CT stands for charge transfer (formerly charge exchange, CE). The ionic charge of the reagent ion is transferred to the analyte by electron transfer.

b) Are analyte ions from CT even- or odd-electron species?

Due to the loss of a single electron which is abstracted by the reagent ion, the resulting analyte ions are odd-electron ions, i.e., molecular ions, M+., as in EI. Nonetheless, their internal energy is significantly lower.

c) What is the driving force for the CT process?

The difference between recombination energy (RE) of the reagent ion and ionization energy of analyte defines whether charge exchange can proceed or not. CT will occur only if the analyte has a lower ionization energy than the reagent gas.

d) Assume xenon as the reagent gas in CT-CI. Which analyte should yield the lower abundance of fragment ions, n-decane or n-propane?

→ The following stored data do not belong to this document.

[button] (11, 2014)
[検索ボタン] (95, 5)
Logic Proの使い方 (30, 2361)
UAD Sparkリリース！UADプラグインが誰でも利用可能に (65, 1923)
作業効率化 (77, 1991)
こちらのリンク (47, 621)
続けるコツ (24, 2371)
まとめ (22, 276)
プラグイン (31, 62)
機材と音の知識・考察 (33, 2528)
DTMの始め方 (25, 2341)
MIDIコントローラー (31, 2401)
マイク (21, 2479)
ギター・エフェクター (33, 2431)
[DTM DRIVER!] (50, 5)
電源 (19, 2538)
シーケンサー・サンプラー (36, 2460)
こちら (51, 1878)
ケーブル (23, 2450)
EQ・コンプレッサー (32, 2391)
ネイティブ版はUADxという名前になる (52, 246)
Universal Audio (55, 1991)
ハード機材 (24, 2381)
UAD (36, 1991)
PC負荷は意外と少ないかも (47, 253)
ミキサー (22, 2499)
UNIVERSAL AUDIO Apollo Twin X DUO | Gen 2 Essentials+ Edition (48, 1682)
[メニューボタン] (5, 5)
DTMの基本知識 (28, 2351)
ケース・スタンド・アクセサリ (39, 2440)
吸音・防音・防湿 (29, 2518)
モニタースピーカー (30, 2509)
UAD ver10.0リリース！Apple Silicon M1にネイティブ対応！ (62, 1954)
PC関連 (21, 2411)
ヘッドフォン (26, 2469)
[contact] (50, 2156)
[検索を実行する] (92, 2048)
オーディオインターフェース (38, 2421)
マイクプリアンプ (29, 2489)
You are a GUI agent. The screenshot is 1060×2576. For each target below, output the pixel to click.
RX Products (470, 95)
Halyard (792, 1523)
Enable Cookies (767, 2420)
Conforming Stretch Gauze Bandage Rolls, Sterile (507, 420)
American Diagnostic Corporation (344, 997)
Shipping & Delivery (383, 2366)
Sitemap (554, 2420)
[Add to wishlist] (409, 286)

Xenon forms two relevant electronic states corresponding to REs of 12.1 and 13.4 eV. The ionization energy of n-propane is 10.9 eV while that of n-decane is just 9.7 eV (Table 2.1). Thus, the difference RE(X+.)IE(M) is larger in case of n-decane by 1.2 eV causing a higher degree of fragmentation. (However, being the larger molecule it possesses more degrees of freedom to distribute the internal energy received upon CT).